PROMPT 1: Translate this sentence from the commentary on the poem "testify" into Spanish: "There is such a wonderful energy in this poem."
PROMPT 2:
Answer these questions using the commentary on the poem "testify":
(a) Who wrote the poem?
(b) Who spoke of how poetry could function?
(c) Which word does the writer choose not to use for the kind of presence described, and why?
PROMPT 3: Write the next part of the commentary on the poem "testify", following on from its last sentence.

[[ PROVIDED PASSAGE, beginning ]]

The ones Libby Purves referred to when she spoke of how poetry could function? Well, for me this poem, ‘testify‘ by Eve L Ewing, is a great emergency lantern. Does it shine a light for you?
There is such a wonderful energy in this poem. It has a determination to be glad and thankful which I find uplifting because it’s not Pollyanna-ish or romanticised—’chain link fences’ and ‘metal shapes’: the images couldn’t be more urban and prosaic—yet also manages to be convincing. The poem testifies not just to the gift of being alive but to the sometimes miraculous-seeming power of presence—real, pores-wide-open, senses on full alert, aware of, alive-to everything presence. (I’m not going to call it mindfulness because that word gets overused, but you know what ‘m saying.) Being in the now, truly in the moment, can be alchemical; as here where ‘metal shapes’ allow a recognition of the ‘golden’. The poem also witnesses what it is to encounter those who (in spite of? because of?) their circumstances manage to find and share the joy of being alive. The ‘man who wore the walk/ of hard grounds & lost days’ lifts the poet; lifts us.

[[ PROVIDED PASSAGE, end ]]
[[ SUPPLIED INFORMATION, beginning ]]

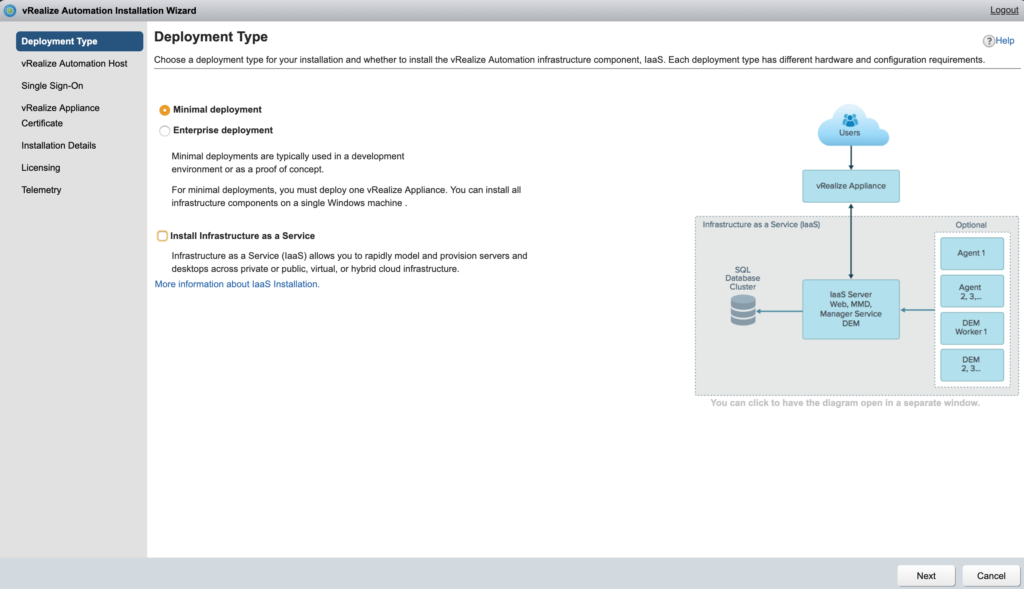Select the Minimal deployment radio button
This screenshot has height=589, width=1024.
click(163, 110)
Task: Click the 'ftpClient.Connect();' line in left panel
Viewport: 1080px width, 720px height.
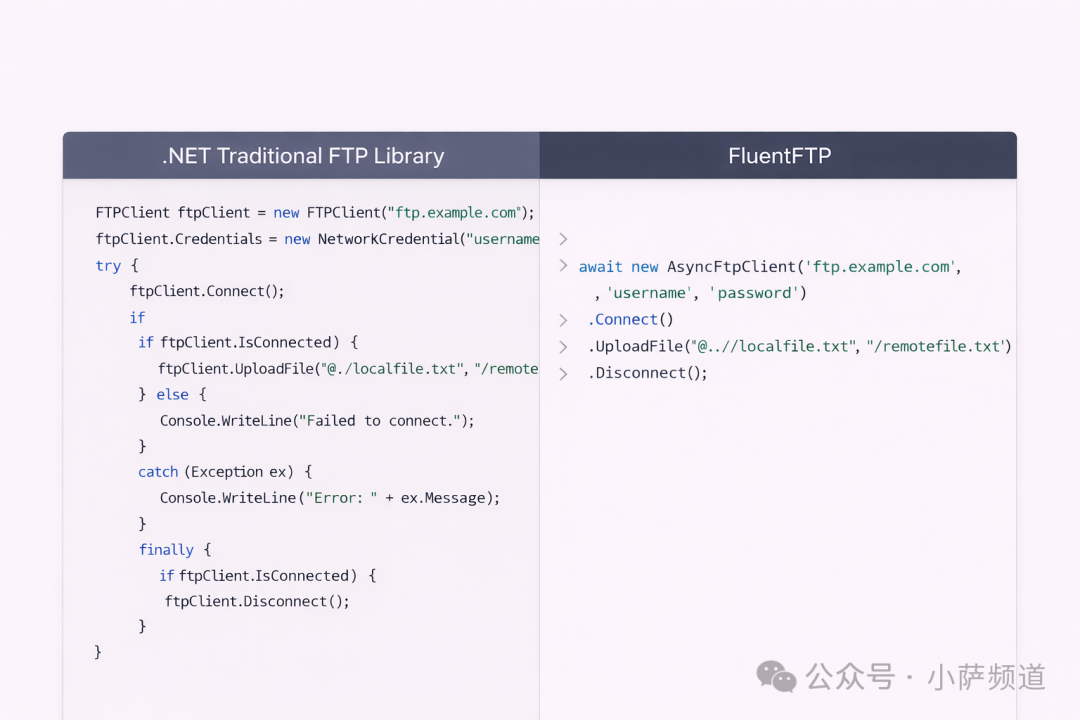Action: [207, 292]
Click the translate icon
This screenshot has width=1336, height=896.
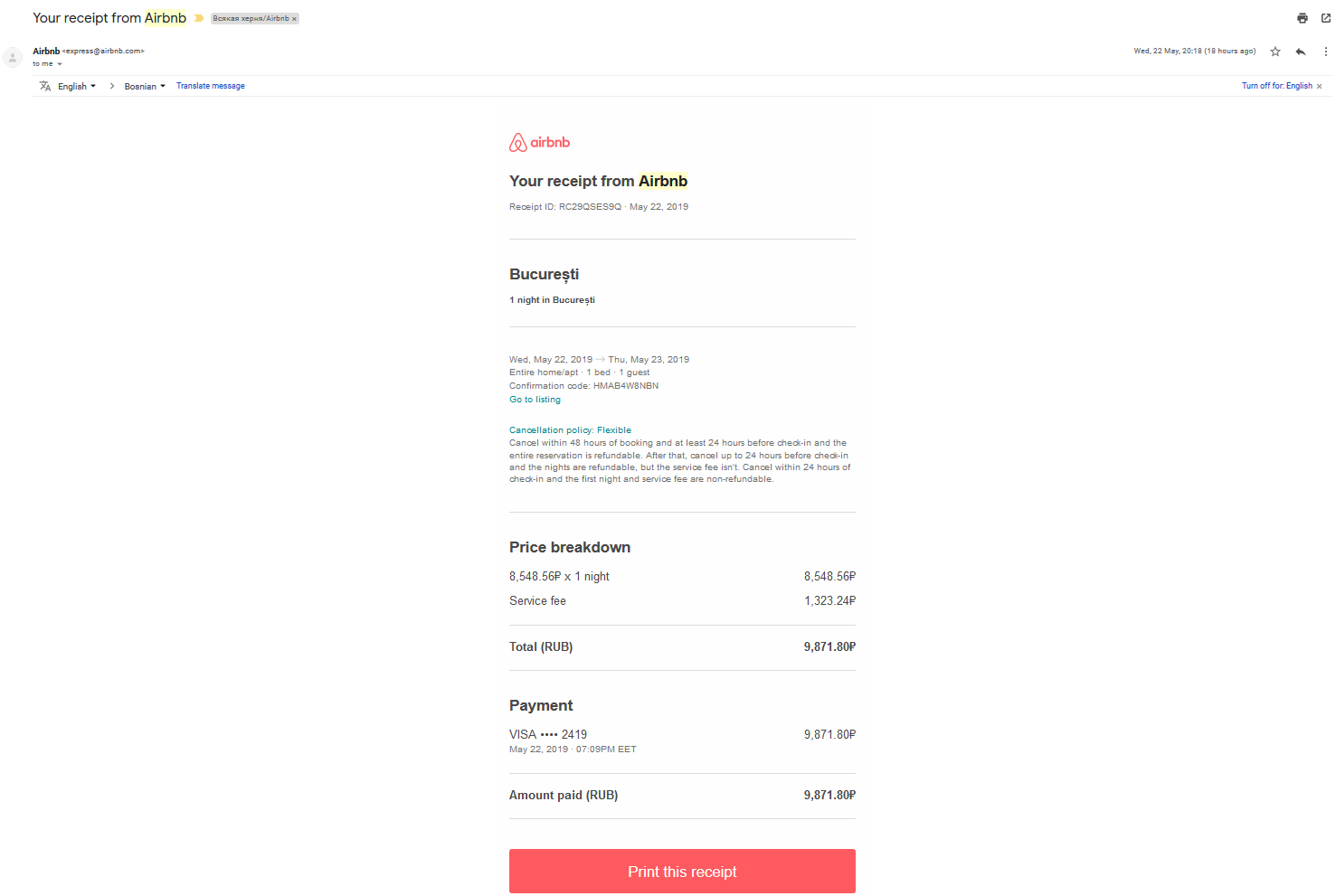point(45,86)
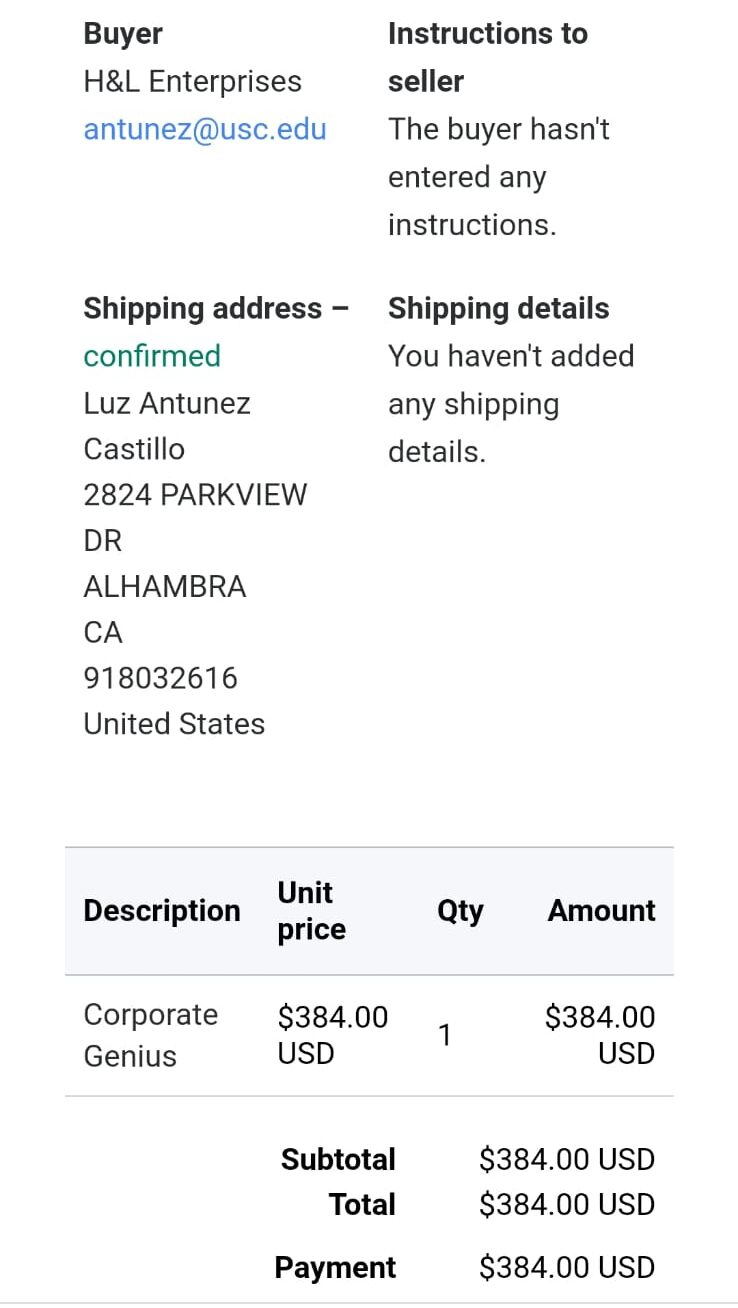Click the green confirmed address status
The height and width of the screenshot is (1308, 738).
point(152,356)
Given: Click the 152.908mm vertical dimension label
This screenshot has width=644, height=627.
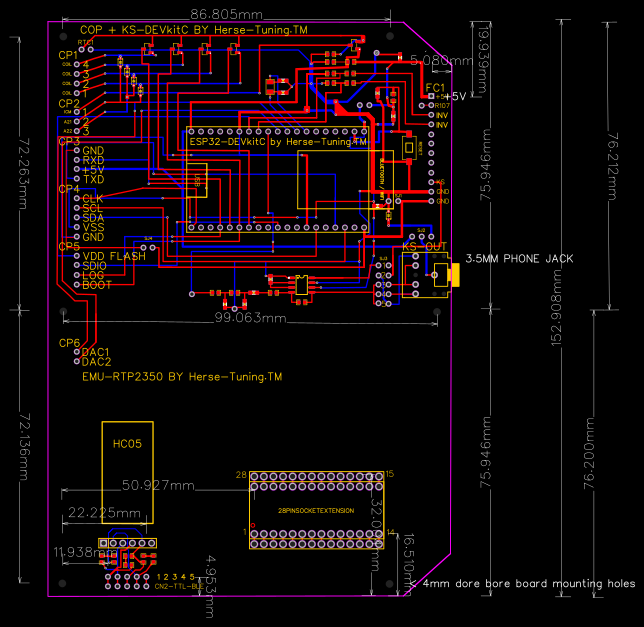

[[ SUPPLIED INFORMATION, end ]]

ANSWER SPACE 1: Hay una energía tan maravillosa en este poema.

ANSWER SPACE 2:
(a) Eve L Ewing
(b) Libby Purves
(c) Mindfulness, because that word gets overused.

ANSWER SPACE 3:
And so the poem itself is the ‘horn r[ising], an organ, a voice, a chorus, here to tell/ you that we are not dead’. The ‘dead/yet’ of the final two lines grounds the poem, whispers of the facts—and I wonder if it was written during the pandemic, given the copyright date—but also reminds us that light is light only because of the existence of dark. Life shines (or can do) because of death. That’s the deal.
So I’m reminded to marvel at the rain being flung against my window, the wind capering in the trees, the mud-skiddy paths over which I’ve been sliding and skittering this past few days, grumbling to myself as I all too often do. Tomorrow maybe I’ll manage to lift my face to the rain, and testify.